With its mysterious and vibrant background, Persian saffron comes with a variety of interesting facts – some true, some totally false! From stitching folklore to remarkable harvesting techniques and more, you’ll be surprised at the number of outrageous stuff people say about this spice. So in this blog post, let’s talk about 10 commonly-believed facts about saffron that are totally untrue.
Saffron Is Too Expensive To Use Regularly
While saffron is certainly more expensive than other spices, it is still possible to use it on a regular basis. A little saffron goes a long way, so you only need to use a small amount in order to get the full flavor. Additionally, many recipes only call for a small amount of saffron, so you can stretch your supply by using it sparingly.
Saffron Is Only Used In Indian And Middle Eastern Cuisine
Saffron actually has a long history of being used in European cuisine as well. In fact, saffron was once so popular in Europe that it was even used as a currency. These days, you can find saffron being used in dishes from all over the world, not just India and the Middle East.
Saffron Is Difficult To Cook With
Saffron is actually very easy to work with, as long as you know a few basic tips. First, make sure to only use a small amount of saffron, as too much can make your dish taste bitter. Second, be sure to soak the saffron in water for at least 15 minutes before adding it to your dish. This will help release the flavor and color of the saffron into your dish.
Saffron Always Turns Food Yellow
Saffron does not always turn food yellow. In fact, depending on how much saffron you use, your food may not change color at all. If you want your food to be tinted yellow, however, simply add a bit more saffron until you achieve the desired color.
Saffron Has No Flavor
Saffron actually has a very distinct flavor that is often described as being earthy or floral. While some people may not enjoy this flavor, others find it to be very pleasant and aromatic. If you are unsure whether or not you will like the flavor of saffron, start by using a small amount and then increase the amount until you find the perfect balance for your taste buds.
Saffron Is Only Used In Savory Dishes
While Persian saffron is most commonly used in savory dishes, it can also be used in sweet dishes as well. For example, saffron-infused desserts are very popular in India and Pakistan. If you want to try using saffron in a sweet dish, start by adding it to cakes or cookies for a unique flavor that will surprise your taste buds.
All Saffron Is Created Equal
Not all saffron is created equal! The quality of saffron can vary greatly depending on where it was grown and how it was processed. When purchasing saffron look for brands that offer high-quality products sourced from reputable growers. This will ensure that you are getting the best possible product for your money. be sure to check reviews from other customers before making your purchase.

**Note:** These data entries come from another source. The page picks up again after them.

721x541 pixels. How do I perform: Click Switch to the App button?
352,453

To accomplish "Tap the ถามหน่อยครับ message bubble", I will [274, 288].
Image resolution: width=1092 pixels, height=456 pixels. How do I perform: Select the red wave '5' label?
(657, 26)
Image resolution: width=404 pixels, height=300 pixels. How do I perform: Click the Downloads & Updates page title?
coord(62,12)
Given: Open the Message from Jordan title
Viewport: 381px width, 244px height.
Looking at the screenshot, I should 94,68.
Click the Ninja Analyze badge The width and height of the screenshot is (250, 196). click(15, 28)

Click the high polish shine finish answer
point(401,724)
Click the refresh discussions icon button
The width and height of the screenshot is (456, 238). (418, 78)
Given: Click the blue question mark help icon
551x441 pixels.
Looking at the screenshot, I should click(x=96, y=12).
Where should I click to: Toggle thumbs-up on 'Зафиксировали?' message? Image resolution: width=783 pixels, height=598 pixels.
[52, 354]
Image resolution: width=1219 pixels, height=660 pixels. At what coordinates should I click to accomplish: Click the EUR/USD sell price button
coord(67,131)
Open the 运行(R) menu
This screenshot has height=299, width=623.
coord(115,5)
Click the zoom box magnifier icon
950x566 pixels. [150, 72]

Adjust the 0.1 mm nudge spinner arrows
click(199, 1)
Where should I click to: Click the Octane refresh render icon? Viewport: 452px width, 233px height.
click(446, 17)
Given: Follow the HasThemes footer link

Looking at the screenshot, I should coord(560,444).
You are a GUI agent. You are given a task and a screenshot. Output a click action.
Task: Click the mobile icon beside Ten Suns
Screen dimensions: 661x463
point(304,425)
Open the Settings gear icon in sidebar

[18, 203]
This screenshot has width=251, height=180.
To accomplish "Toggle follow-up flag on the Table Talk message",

You Can Substitute Other Spices For Saffron
While other spices may have similar flavors, they will not provide the same color or aroma as true saffron. If you want to experiment with other flavors, consider using turmeric, paprika, or cumin instead. However, keep in mind that these substitutes will not give your dish the same golden hue that genuine saffron could.
Saffron Is Always Dried Before Being Sold
While most commercially available saffron is actually already dried, some products may still contain some moisture. If your recipe calls for fresh saffron, be sure to look for products that are labeled “fresh” or “moist”. You may also find fresh saffron at specialty stores or online retailers.
All Saffron Comes From Iran
Although Iran is currently the largest producer of saffron, this does not mean all of it came from there. In fact, saffron was first cultivated in Greece, and later spread to Spain, Morocco, and other parts of Europe and Asia. Today, saffron is grown in many different countries around the world.
The Bottom Line
In conclusion, it’s evident that Persian saffron has had many myths and misconceptions associated with it for centuries. By doing your research, you’ll be able to determine what’s true and what isn’t. So read the article above to debunk some of the myths you might believe about saffron.